If only the private sector got turnaround times like this.

03 June 2009

Not too far away from where I live is Tyson's Corner, Virginia, a veritable hotspot of commerce, .com site headquarters, overpriced stores, and shopping malls of assorted shapes, sizes, and funny looks given if you walk in wearing ripped jeans and a "DIE YUPPIE SCUM" t-shirt. Since I moved into the DC metroplex back in '05 the Tyson's Corner area has been in one stage or another of the planning and construction of a new Metrorail station. Obviously, this involves a certain amount of disruption of daily life from crews busily tearing up the roads, highways, sidwalks, and parking lots.

It's not too different from Pittsburgh in some respects.

If you've ever worked in IT or telecom, you're no doubt familiar with a phenomenon known as the fibre seeking backhoe, which is just what the name says it is, only you won't find many of the other words that tend to accompany this term in Newton's Telecom Dictionary. One would think that the contracting company running the heavy machinery would take the time to ring up the little "before digging call" number posted everywhere before steel hit asphalt and earth, and in a perfect world you'd be correct. However, it's quite another thing when they hit an undocumented line and Men In Black come out of the woodwork to investigate.
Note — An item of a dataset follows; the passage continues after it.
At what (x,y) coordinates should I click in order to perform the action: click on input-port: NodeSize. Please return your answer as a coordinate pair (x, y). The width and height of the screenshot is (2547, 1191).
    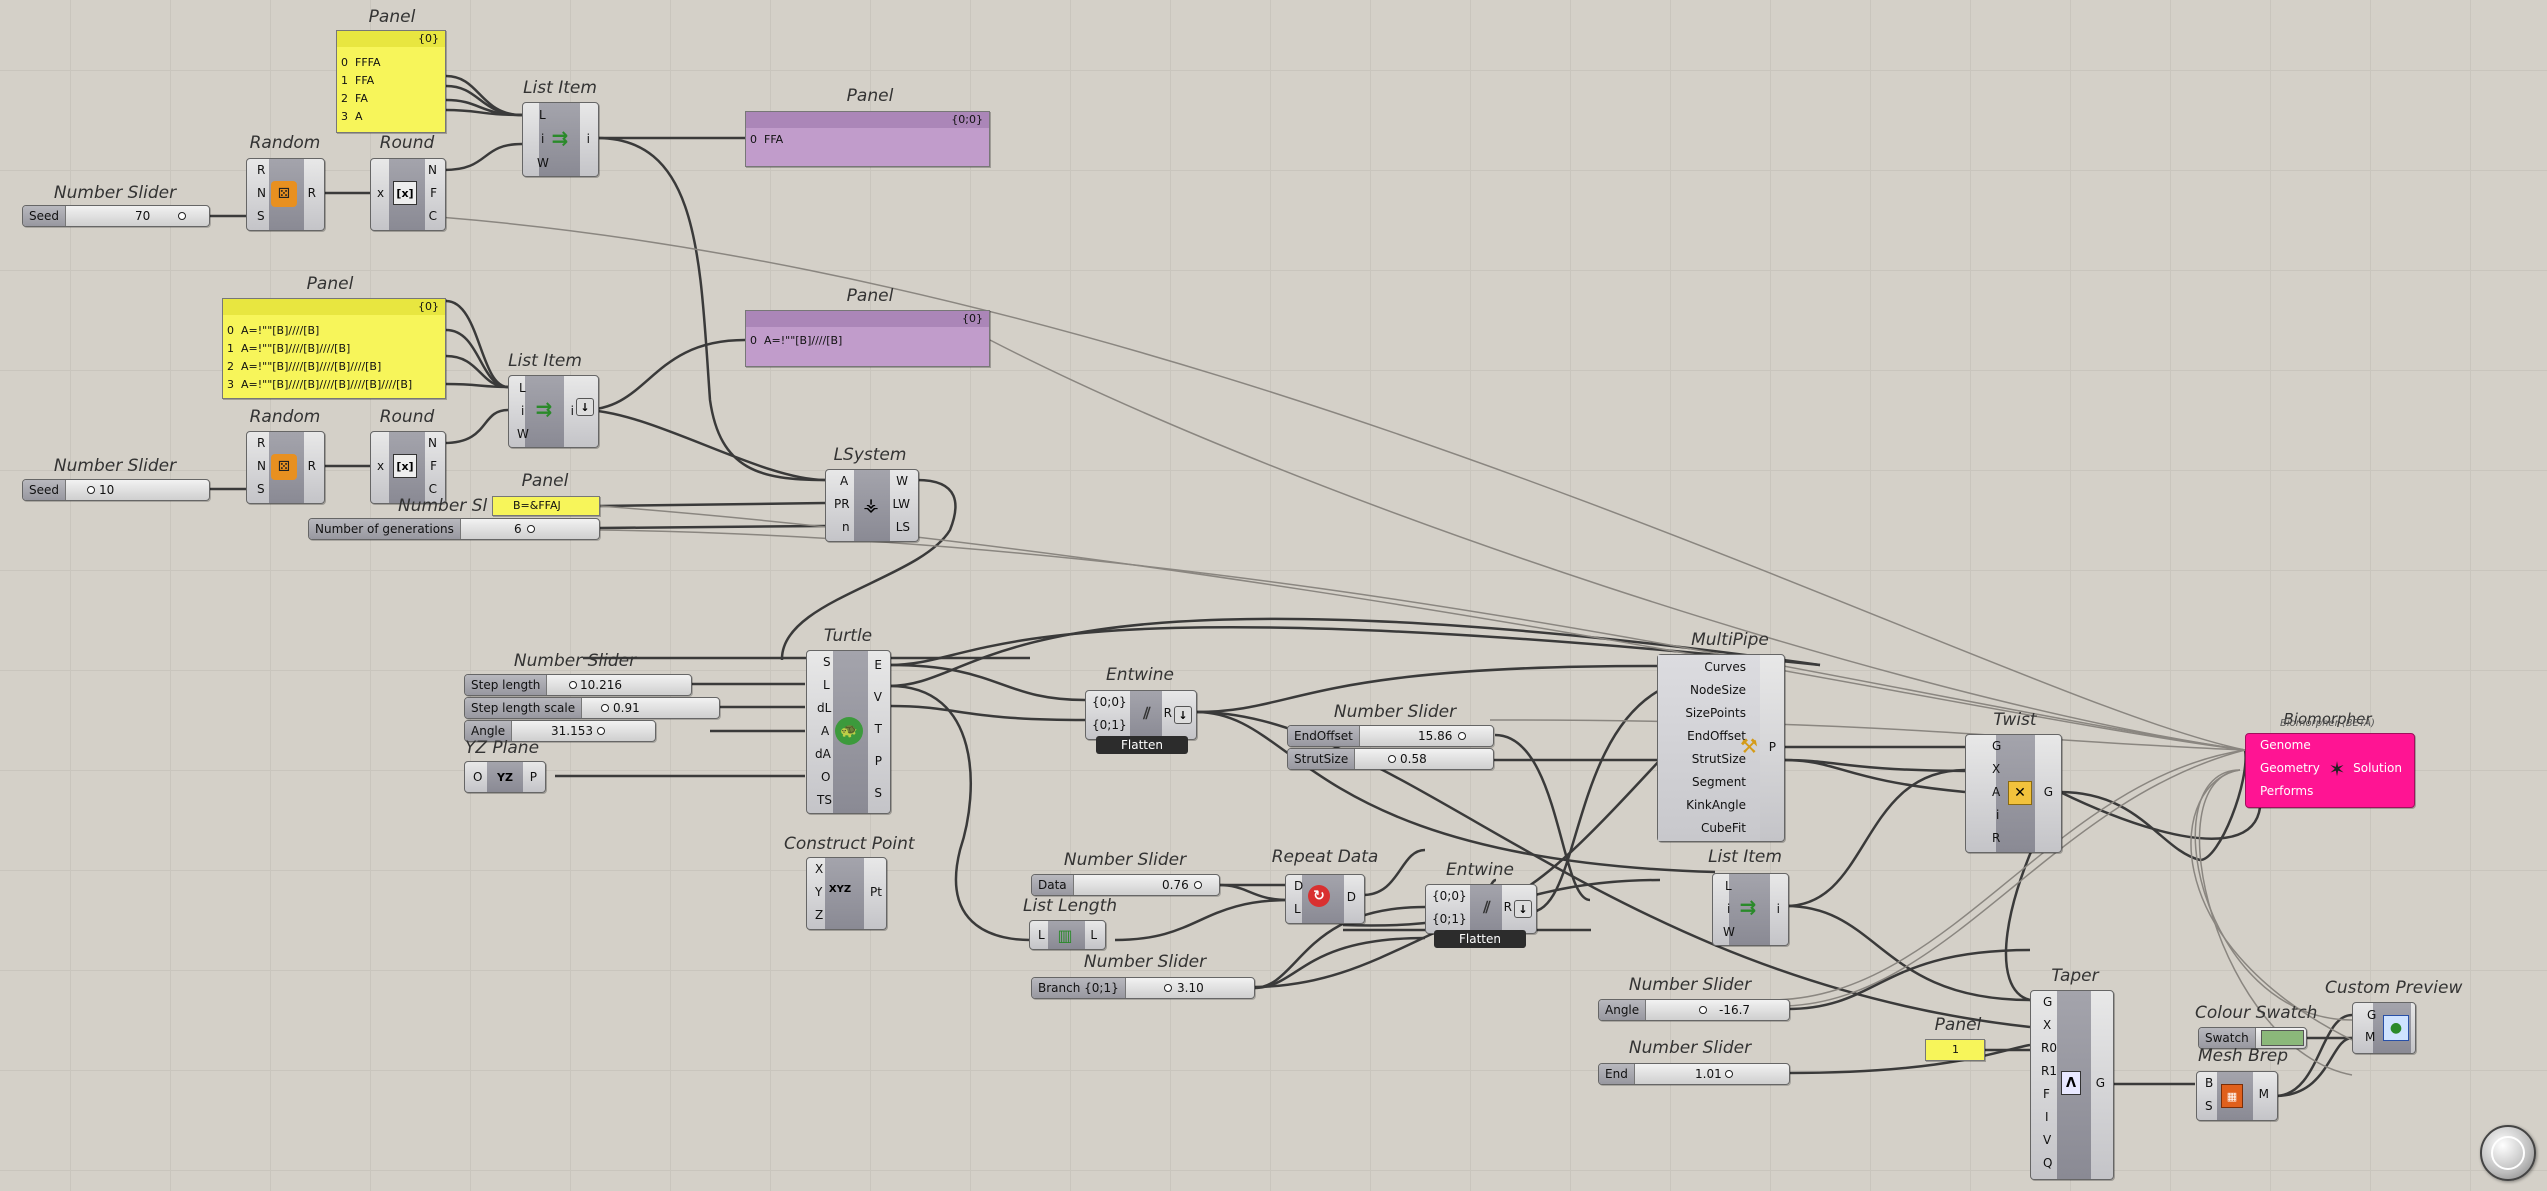
    Looking at the image, I should click on (1718, 690).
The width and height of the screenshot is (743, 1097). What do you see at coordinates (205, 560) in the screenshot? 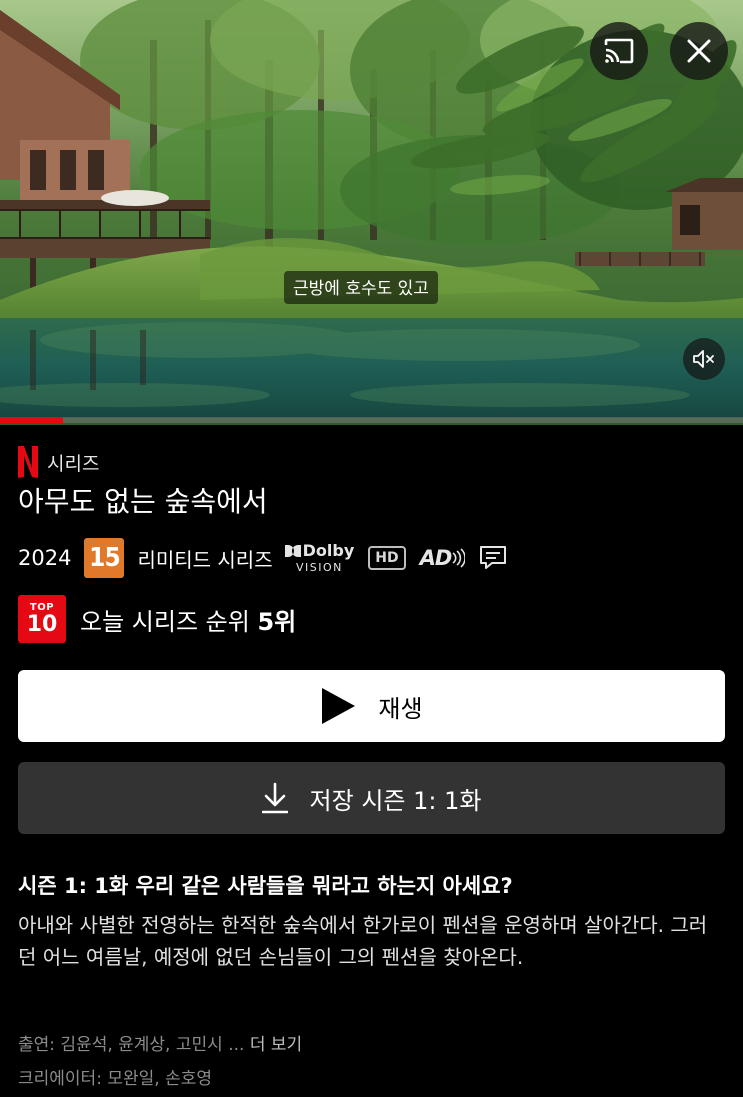
I see `format-label: 리미티드 시리즈` at bounding box center [205, 560].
In the past year or two just this scenario has played itself out a number of times. The story is more or less the same: backhoe goes to work in the morning, backhoe meets buried conduit underground, backhoe engages in impromptu bondage scene with conduit full of optical fibre, optical fibre breaks and cuts off data links connecting government facilities. At least, that's the most popular hypothesis in the land of the Three Letter Agency. No other organizations would have SUVs carrying people with badges and ID cards showing up within minutes of the outage. More's the point, no other organizations could have AT&T on site the same day to repair the break. The hell of it is that the contracting companies aren't told about the so-called black lines when they call for info nor are they found on the maps they're routinely given of the utility runs in the vicinity of their worksites.